Compito breve A —
Rispondi alle seguenti domande sul testo sulla traversata dell'Islanda in bicicletta.
(i) Quante altre persone condividevano i due sogni dell'autore?
(ii) Quale strada trafficata lasciano presto le ruote?
(iii) Quanti chilometri misura in totale la traversata?
Compito breve B —
Riporta fedelmente il passo del testo sulla traversata dell'Islanda in bicicletta che comincia con "Altre 10 persone" e prosegue fino a "amici, confidenti, motivatori.".
Compito breve C —
Scrivi il seguito del testo sulla traversata dell'Islanda in bicicletta, a partire dal punto in cui si interrompe.

Testo fornito —
________________________________________
Altre 10 persone come me condividevano questi due sogni. 10 sconosciuti. 10 persone incontrate per la prima volta il giorno della partenza per Reykjavìk. 10 cicloviaggiatori con cui condividere l’esperienza più incredibile della mia vita. Già, perché l’Islanda è un luogo assurdo. Questo non è il racconto del “giro” dell’Islanda. In questo viaggio le ruote lasciano presto il confortevole asfalto della trafficata Ring Road e puntano dritte al cuore di questa terra di ghiaccio e di fuoco. Durante i 700 km totali della traversata, metro dopo metro, quegli sconosciuti diventano amici, confidenti, motivatori.
________________________________________
Voci salvate —
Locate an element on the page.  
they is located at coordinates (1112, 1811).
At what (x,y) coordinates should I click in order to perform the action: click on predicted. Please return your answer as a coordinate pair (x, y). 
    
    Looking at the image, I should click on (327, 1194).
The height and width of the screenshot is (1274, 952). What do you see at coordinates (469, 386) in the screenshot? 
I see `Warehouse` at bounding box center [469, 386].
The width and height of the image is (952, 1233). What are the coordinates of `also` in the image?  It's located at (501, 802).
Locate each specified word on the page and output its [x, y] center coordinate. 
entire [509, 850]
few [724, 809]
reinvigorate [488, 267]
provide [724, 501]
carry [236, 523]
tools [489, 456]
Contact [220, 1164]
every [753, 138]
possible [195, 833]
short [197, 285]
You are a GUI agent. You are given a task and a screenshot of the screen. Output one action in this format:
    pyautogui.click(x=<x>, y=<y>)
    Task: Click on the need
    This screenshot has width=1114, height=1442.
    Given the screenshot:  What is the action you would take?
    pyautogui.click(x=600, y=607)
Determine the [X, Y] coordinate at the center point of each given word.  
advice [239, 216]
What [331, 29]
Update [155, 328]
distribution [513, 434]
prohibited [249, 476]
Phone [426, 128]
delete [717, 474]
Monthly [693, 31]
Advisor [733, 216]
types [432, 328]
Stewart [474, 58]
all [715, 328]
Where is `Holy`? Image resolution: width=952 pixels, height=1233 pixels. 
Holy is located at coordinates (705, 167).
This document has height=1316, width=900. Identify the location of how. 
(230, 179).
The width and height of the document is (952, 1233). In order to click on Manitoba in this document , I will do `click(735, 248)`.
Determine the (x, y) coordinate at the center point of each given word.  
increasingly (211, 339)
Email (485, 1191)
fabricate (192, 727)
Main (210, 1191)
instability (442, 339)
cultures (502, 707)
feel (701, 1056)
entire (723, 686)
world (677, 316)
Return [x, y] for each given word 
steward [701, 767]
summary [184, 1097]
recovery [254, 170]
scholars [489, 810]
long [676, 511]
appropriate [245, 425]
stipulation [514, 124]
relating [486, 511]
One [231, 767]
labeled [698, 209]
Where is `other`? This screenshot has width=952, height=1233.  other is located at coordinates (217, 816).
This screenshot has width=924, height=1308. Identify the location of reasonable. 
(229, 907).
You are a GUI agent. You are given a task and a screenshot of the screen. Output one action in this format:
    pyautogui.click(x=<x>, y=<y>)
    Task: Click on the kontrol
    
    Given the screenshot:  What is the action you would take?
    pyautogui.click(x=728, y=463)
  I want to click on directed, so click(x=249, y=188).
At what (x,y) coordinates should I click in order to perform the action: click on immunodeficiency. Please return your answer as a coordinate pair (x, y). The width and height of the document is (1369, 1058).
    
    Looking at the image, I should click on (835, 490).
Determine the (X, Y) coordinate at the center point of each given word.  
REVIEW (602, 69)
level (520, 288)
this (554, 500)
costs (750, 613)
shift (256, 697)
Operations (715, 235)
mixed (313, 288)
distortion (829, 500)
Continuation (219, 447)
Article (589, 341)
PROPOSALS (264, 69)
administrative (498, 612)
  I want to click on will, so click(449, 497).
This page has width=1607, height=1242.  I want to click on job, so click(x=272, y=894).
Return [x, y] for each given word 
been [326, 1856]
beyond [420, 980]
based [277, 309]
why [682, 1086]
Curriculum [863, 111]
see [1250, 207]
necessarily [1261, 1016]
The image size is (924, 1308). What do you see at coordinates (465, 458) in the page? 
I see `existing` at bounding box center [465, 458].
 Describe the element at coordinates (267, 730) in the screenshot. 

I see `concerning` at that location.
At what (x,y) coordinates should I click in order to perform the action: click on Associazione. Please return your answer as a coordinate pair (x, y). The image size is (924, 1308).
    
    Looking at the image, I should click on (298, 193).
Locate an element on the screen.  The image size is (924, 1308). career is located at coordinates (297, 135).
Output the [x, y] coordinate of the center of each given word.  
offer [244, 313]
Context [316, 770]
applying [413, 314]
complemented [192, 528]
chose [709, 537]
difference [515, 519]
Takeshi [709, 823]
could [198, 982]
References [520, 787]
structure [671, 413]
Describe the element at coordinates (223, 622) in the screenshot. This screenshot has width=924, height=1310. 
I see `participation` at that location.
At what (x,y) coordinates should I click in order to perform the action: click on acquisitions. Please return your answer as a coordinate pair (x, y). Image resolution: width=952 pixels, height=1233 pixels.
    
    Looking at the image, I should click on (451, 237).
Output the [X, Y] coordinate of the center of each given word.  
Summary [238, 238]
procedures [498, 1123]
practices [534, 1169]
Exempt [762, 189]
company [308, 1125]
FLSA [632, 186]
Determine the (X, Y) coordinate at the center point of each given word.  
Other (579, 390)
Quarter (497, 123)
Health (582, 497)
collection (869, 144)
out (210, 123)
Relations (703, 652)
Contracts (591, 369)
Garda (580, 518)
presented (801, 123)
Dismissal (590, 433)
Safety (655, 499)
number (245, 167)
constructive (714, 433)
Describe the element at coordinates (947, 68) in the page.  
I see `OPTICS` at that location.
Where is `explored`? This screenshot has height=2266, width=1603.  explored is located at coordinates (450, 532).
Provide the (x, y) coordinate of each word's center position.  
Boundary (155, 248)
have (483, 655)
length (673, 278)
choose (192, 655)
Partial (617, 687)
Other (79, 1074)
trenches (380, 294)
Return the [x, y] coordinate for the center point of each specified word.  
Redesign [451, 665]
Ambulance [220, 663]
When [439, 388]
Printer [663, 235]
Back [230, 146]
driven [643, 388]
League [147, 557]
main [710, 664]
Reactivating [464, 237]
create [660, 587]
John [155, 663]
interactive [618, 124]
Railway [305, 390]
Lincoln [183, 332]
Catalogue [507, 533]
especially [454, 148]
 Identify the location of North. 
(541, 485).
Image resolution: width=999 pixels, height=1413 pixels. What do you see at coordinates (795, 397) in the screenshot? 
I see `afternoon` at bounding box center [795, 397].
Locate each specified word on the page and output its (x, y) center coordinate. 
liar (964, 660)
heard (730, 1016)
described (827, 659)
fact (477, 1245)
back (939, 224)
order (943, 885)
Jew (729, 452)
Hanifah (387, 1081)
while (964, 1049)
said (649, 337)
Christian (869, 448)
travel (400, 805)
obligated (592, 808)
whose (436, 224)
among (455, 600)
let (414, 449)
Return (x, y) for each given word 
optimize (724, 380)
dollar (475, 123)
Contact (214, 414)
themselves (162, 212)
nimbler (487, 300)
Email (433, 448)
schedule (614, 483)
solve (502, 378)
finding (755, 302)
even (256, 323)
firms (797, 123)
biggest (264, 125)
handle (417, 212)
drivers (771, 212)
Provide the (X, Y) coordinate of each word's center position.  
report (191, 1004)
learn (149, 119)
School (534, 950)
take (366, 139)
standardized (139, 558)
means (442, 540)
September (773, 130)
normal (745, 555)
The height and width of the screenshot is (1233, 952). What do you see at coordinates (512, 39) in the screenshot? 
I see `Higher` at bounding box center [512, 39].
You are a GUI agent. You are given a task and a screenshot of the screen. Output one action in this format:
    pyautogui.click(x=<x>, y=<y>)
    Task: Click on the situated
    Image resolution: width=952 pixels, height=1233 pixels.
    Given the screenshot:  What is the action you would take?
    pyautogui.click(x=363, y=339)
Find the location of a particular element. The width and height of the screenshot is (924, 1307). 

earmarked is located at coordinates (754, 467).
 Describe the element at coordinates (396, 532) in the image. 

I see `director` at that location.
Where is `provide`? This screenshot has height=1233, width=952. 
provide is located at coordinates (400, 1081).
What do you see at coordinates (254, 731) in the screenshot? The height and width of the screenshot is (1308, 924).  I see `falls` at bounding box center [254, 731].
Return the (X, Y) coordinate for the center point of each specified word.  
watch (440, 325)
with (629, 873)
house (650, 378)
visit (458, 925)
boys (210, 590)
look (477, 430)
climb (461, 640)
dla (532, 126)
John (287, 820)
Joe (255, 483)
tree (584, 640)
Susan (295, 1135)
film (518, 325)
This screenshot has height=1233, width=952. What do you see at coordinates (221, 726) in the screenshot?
________________________________________
Risultato esercizio A —
(i) 10.
(ii) La Ring Road.
(iii) 700 km.

Risultato esercizio B —
Altre 10 persone come me condividevano questi due sogni. 10 sconosciuti. 10 persone incontrate per la prima volta il giorno della partenza per Reykjavìk. 10 cicloviaggiatori con cui condividere l’esperienza più incredibile della mia vita. Già, perché l’Islanda è un luogo assurdo. Questo non è il racconto del “giro” dell’Islanda. In questo viaggio le ruote lasciano presto il confortevole asfalto della trafficata Ring Road e puntano dritte al cuore di questa terra di ghiaccio e di fuoco. Durante i 700 km totali della traversata, metro dopo metro, quegli sconosciuti diventano amici, confidenti, motivatori.

Risultato esercizio C —
Un proverbio islandese recita: “Se non ti piace il meteo islandese adesso, attendi cinque minuti: probabilmente peggiorerà”. Attraversare da Sud a Nord l’Islanda in bikepacking significa mettere alla prova se stessi. Assecondare la natura, non contrastarla. La pioggia è una compagna di viaggio, non un nemico da combattere. Il vento contrario rende ogni metro guadagnato una conquista. Non si pedala per arrivare ad un traguardo ma si vive l’avventura… E quando le cose si fanno complicate ti ripeti che la tua guida, Dino Lazzaretti, noto viaggiatore e organizzatore di avventure come questa, ha pedalato a -70 gradi in Siberia e che alla fine il freschetto dell’Islanda è quasi piacevole!

E allora si smonta la bici, si sgonfiano le gomme, si mette tutto dentro ad uno scatolone e si spera di ritrovare tutto intatto a Reykjavik! Si parte…

Sosta pranzo al camp allestito a Landmannalaugar.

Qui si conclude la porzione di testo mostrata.